Excerpt provided section start

Glasser said bankruptcy judge U.S. Bankruptcy Judge Ralph Kirscher had earlier reduced $286 million sought against Blixseth to $40 million and that Blixseth had appealed that judgment. He said the court of appeals reinstated it to $268 million, saying Kirscher did not use appropriate legal doctrine in reaching his decision. Kirscher had found parties involved were equally at fault to reduce charges.
“The lenders may have been reckless in issuing their loans,” the 9th Circuit found, “but such wrongdoing is not comparable in degree or kind to Blixseth’s wrongdoing. Blixseth defrauded the club entities and their minority members, massively enriching himself; breached fudiciary duties and then constructed barriers to recovery of his ill-gotten gains but subsequent fraudulent transfer in MSA (marital settlement agreement) transfers.”
Meanwhile, looking at the region as a whole, WalletHub has released a new study outlining “2016’s Best-Run Cities in America,” and the results are encouraging for New Western states. Indeed, Boise, Idaho snagged the first spot, followed by Nampa, ID; Provo, Utah; and Missoula, Montana. Further, Billings, MT pulled in at seventh place. You can see a map of Wallethub’s findings below.
In analyzing what makes a city well-run, WalletHub compiled six metrics, all weighed equally: Financial Stability, Education, Health, Safety, Economy, and Infrastructure & Pollution. The study also looked at “Overall City Services” and “Total Budget Per Capita.”
There were some especially interesting findings, which we’ll relate below:
• Casper, Wyoming had the “Lowest Long-Term Debt Outstanding Per Capita,” followed closely by Boise, with Billings coming in at number 5.
• Casper and Cheyenne scored third and foruth (respectively) for “Lowest Violent-Crime Rate.”
• Casper also scored well in “Highest Average Annual Household Income,” taking fourth place.
• Billings snagged the number one spot for “Least Air Pollution.”
Not all the findings were so rosy. Denver, CO, for instance, placed 131st overall, and dinged heavily in several categories. Denver as a whole, for instance, had some of the “Highest Long-Term Debt Outstanding per Capita,” and also had one of the lowest high school graduation rates. Even a big winner like Nampa lagged in one category: coming in at 149th place, Nampa has some of the least amount of hospital beds per capita.

Excerpt provided section end
Information supplied section start

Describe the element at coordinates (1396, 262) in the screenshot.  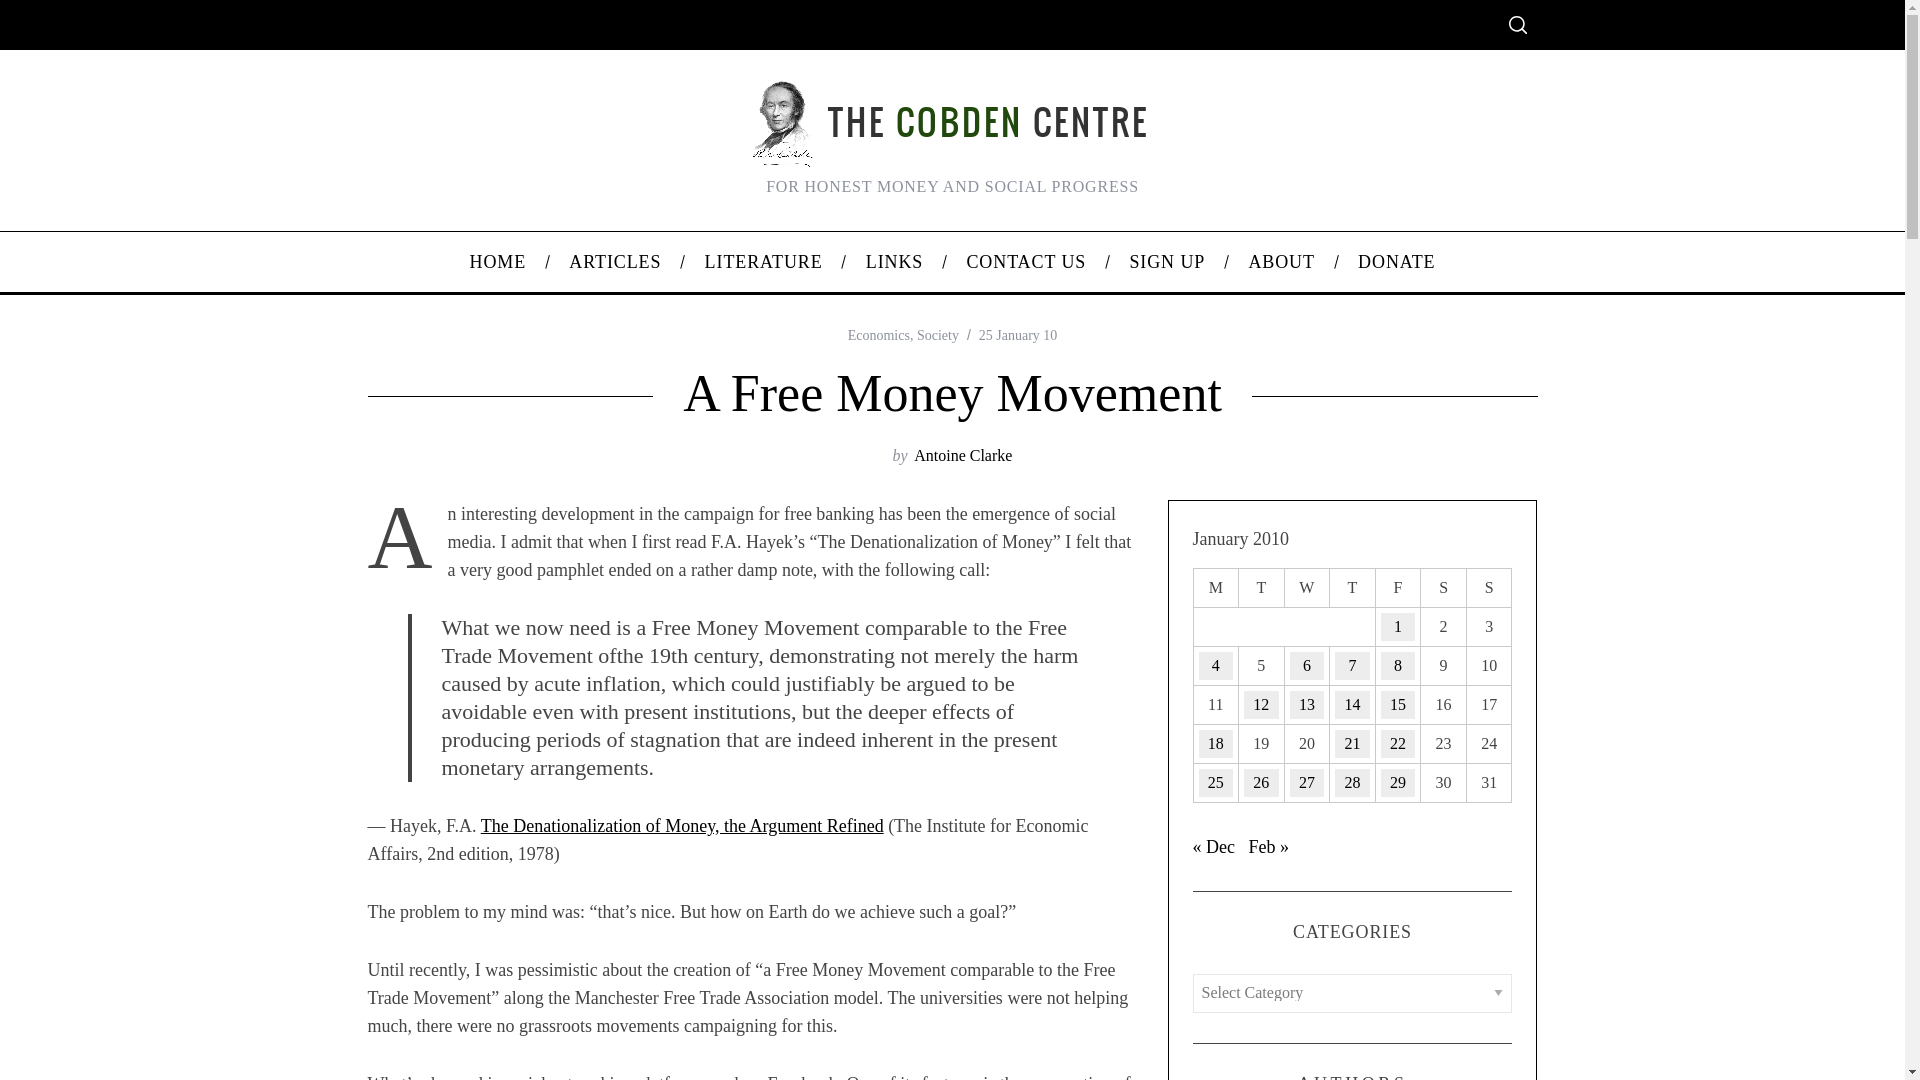
I see `DONATE` at that location.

Information supplied section end

Required work ▸
From the excerpt, reproduce the stretch from "Meanwhile, looking at" through "at number 5." word for word.

Result ▸
Meanwhile, looking at the region as a whole, WalletHub has released a new study outlining “2016’s Best-Run Cities in America,” and the results are encouraging for New Western states. Indeed, Boise, Idaho snagged the first spot, followed by Nampa, ID; Provo, Utah; and Missoula, Montana. Further, Billings, MT pulled in at seventh place. You can see a map of Wallethub’s findings below.
In analyzing what makes a city well-run, WalletHub compiled six metrics, all weighed equally: Financial Stability, Education, Health, Safety, Economy, and Infrastructure & Pollution. The study also looked at “Overall City Services” and “Total Budget Per Capita.”
There were some especially interesting findings, which we’ll relate below:
• Casper, Wyoming had the “Lowest Long-Term Debt Outstanding Per Capita,” followed closely by Boise, with Billings coming in at number 5.